|Eric Cox||28/04/2022 11:24:12|
544 forum posts
If you don't have any transfer paper you can create "transfer" in the following way
select design reduce to correct size and print out on ordinary printer paper
when ink is dried apply two coats of clear nail varnish allow drying between coats
cut out and soak in water
rub off paper and you'll be left with a "transfer" ready to be applied.
|Jon Lawes||28/04/2022 11:34:39|
1001 forum posts
Interesting. I assume you have to stick it in some way?

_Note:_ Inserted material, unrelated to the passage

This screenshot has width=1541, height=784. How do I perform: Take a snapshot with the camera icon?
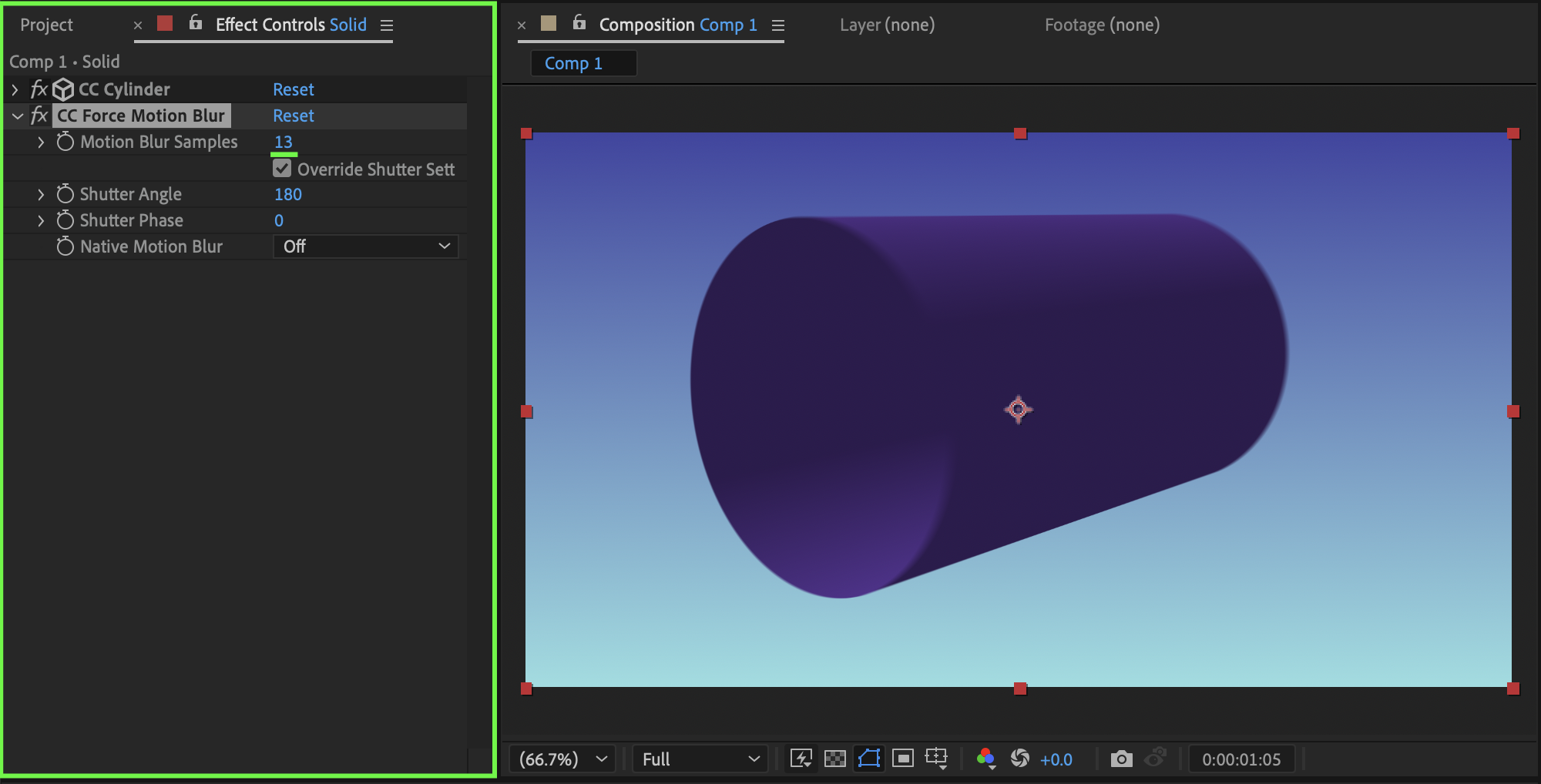coord(1121,759)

|Nick Clarke 3||28/04/2022 16:09:13|
1476 forum posts
Two methods I used a very log time ago
a) Print out your design a densely as you can or use an image from a glossy magazine.-spray your object with acrylic varnish - when nearly dry squeegee your image onto the soft varnish and allow to dry - soak off the paper leaving the image behind.
b)Use sticky backed paper (Do you remember butterfly brand while sticky labels?) - the type you need to lick to make it stick - spray with acrylic varnish - paint on your design - spray with varnish again cut out and you have a waterslide transfer.

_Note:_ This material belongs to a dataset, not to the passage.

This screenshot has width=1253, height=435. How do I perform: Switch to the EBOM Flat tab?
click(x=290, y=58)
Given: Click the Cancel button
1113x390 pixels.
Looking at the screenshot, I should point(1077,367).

Of historic interest only nowadays!
UPDATE - Apparently gummed brown paper tape is still available and should work!
Edited By Nick Clarke 3 on 28/04/2022 16:13:01
|Ramon Wilson||28/04/2022 17:42:08|
1401 forum posts
Certainly is and certainly does
Not so sure about acrylic varnish in this specific usage - not tried it in this fashion but it may not flex as well as ordinary varnish. How the water based varnishes will work is unknown either.,
Been a long time since I did this but it does work really well.
PS Nick, if you spray the 'object' first and then apply the image surely that reverses the image. I recall someone telling me they had done similar but sprayed the varnish onto a magazine page (over specific image) first - once dry the paper is soaked off and the 'transfer' - varnish layer is applied to the 'object' with further varnish.

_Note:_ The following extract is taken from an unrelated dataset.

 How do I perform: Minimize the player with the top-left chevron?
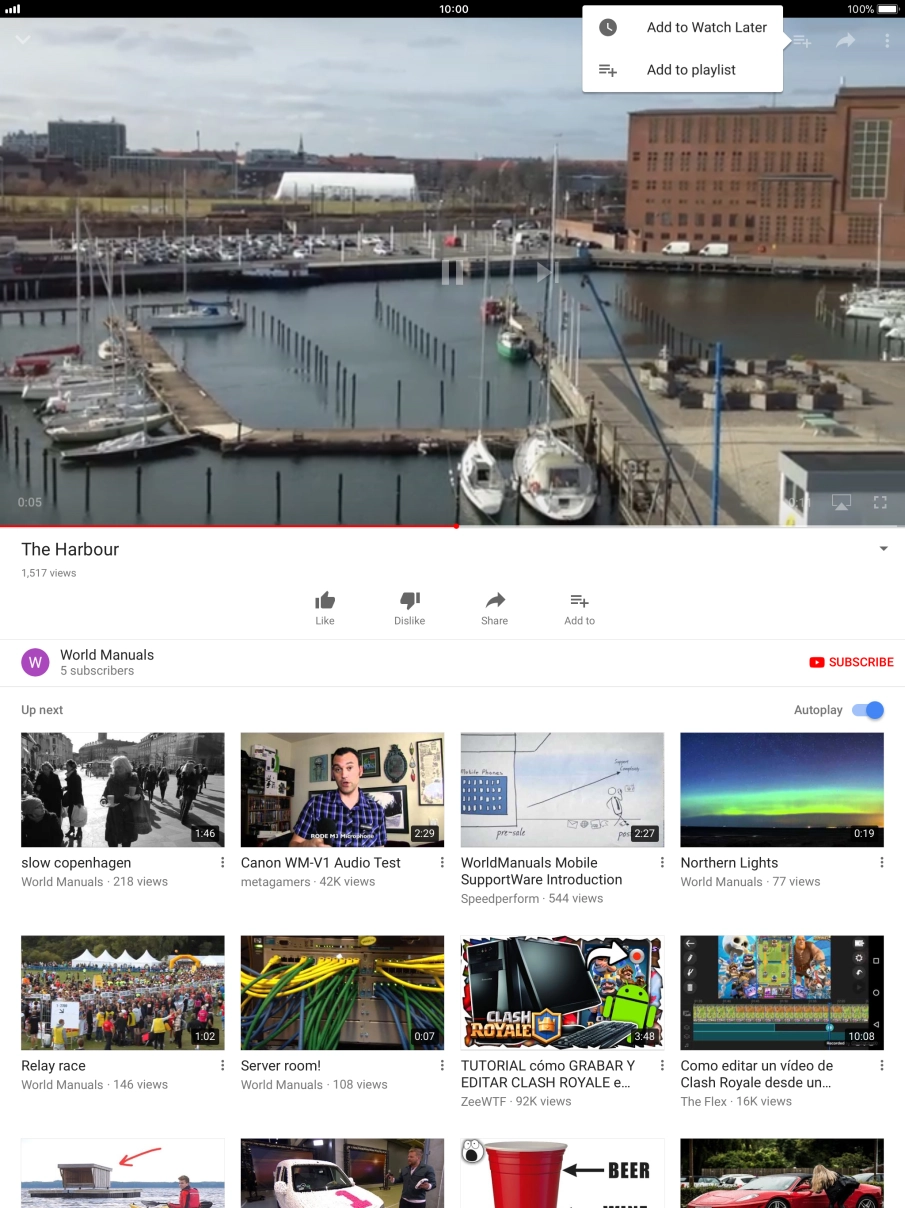[23, 40]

Edited By Ramon Wilson on 28/04/2022 17:49:05
|Nick Clarke 3||28/04/2022 18:23:12|
1476 forum posts
The image was reversed I now recall
I used acrylic varnish because I read about it in a US publication put out by Metalflake a US paint company and that is what they suggested - and as I was working with automotive paint at the time it was readily available from stock ('transfer to mixing bay' as I recall)
We did not stock synthetic varnish and the cellulose varnish (blend-in clear) was too quick drying and soaked the paper through too quickly.
|bernard towers||29/04/2022 14:28:48|
|691 forum posts|
\Does the nail varnish only go onto the printed design or could you spray it on ?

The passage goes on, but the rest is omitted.